Tulisan ini juga bukan untuk membela seorang anak manusia yang kini ditahbis sebagai presiden ketujuh negara kita—dan dituduh segelintir orang bernalar nuklir. Bukan sama sekali. Kami yakin seyakin-yakinnya, sejak era kenabian-kerasulan dipungkasi manusia agung bernama Ahmada Mustofa bin Abdullah, Allah pun menutup pintu adzab di dunia. Kenapa? Ya karena Kekasih-Nya itu. Kabar dari Janji Allah ini pernah kami dengar dulu sekali, saat mengawali karier mengaji Hadits di langgar kampung, di bawah arahan seorang kiai muda perbawa.

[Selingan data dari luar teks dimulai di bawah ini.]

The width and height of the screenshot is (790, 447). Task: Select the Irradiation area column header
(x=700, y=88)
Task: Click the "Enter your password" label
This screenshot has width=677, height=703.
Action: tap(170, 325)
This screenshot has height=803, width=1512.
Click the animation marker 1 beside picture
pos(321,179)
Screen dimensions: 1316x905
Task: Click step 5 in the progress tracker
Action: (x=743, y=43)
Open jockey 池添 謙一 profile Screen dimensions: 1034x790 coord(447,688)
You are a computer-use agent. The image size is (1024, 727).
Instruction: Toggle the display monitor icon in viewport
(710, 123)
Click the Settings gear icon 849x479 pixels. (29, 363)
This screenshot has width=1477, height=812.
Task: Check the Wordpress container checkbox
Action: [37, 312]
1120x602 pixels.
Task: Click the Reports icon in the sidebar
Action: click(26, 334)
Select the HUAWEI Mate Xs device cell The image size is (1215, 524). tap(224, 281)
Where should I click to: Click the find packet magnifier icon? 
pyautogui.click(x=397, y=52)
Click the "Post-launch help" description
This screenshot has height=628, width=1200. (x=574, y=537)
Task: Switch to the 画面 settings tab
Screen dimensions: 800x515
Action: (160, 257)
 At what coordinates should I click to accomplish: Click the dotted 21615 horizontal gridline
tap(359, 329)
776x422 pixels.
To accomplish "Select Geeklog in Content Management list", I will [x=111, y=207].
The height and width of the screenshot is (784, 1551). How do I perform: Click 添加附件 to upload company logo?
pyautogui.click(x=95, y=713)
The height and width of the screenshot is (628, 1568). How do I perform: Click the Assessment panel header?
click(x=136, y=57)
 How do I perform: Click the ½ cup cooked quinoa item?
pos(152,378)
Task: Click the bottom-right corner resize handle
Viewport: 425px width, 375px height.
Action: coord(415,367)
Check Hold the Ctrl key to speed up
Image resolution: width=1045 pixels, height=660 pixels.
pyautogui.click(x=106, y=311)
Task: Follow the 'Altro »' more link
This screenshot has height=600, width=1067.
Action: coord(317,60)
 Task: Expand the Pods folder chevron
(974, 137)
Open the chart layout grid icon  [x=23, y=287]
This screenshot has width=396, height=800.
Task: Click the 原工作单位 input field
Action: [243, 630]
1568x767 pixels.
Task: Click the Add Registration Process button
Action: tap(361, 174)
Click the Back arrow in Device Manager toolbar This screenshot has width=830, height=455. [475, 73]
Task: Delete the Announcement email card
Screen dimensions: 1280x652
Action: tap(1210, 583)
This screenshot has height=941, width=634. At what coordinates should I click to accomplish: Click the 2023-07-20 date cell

Pertanyaannya, jika memang harus dinamakan azab, kenapa bukan Las Vegas milik Donald Trump di Amerika sana yang dilamun gempa? Sepengetahuan kami, sedari awal manusia mulai menyekolahkan rasionalitasnya, persoalan tersebut kerap diperdebatkan untuk kemudian dijawab. Jadi saudara-saudara, ini bukan semata-mata soal hukuman tuhan. Ini tentang bagaimana kita harus memaknai sebuah bencana menjadi hikmah. Kami akan membincangnya dengan menggunakan sinaran Theodesi.
Secara harfiah, Theodesi bisa diterjemahkan sebagai Keadilan Tuhan. Terambil dari dua suku kata dalam Bahasa Yunani: theos (tuhan) dan deki (keadilan).
Mari kita tilik sejenak sejarah Kota Palu? Nama kota ini berasal dari kata topalu’e: tanah yang terangkat, karena daerah ini semula adalah lautan. Gempa dan pergeseran lempeng lah pembentuk daratan lembah yang sekarang menjadi Palu. Kota ini jelas berdiri di atas patahan besar sejak dulu kala, sejak masih berbentuk kerajaan pada 1796. Berdasar catatan ilmuwan Belanda, sudah beberapa kali Palu mengalami gempa besar. Data gempa tertua terekam pada 1 Desember 1927 dan mengakibatkan tsunami di Teluk Palu. Lantas gempa terjadi lagi pada 30 Januari 1930, juga disertai tsunami. Delapan tahun berselang pada 1938, kembali terjadi hal yang sama.
Palu terletak di dataran tunak dengan lapisan tanah yang belum solid, dan kaya akan kandungan air dalamnya. Kota ini terletak di teluk yang merupakan corong pengumpul energi jika terjadi gelombang tsunami. Satu lagi, Topalu’e berada di lembah yang dihimpit oleh pegunungan, yang ternyata merupakan hasil dari sebuah patahan (Sesar Palu Koro ke arah barat laut–tenggara). Inilah sesar teraktif di seantero dunia dengan rata-rata pergerakan 40 mm per tahun.
Rekam jejak inilah yang sesungguhnya bisa kita pelajari.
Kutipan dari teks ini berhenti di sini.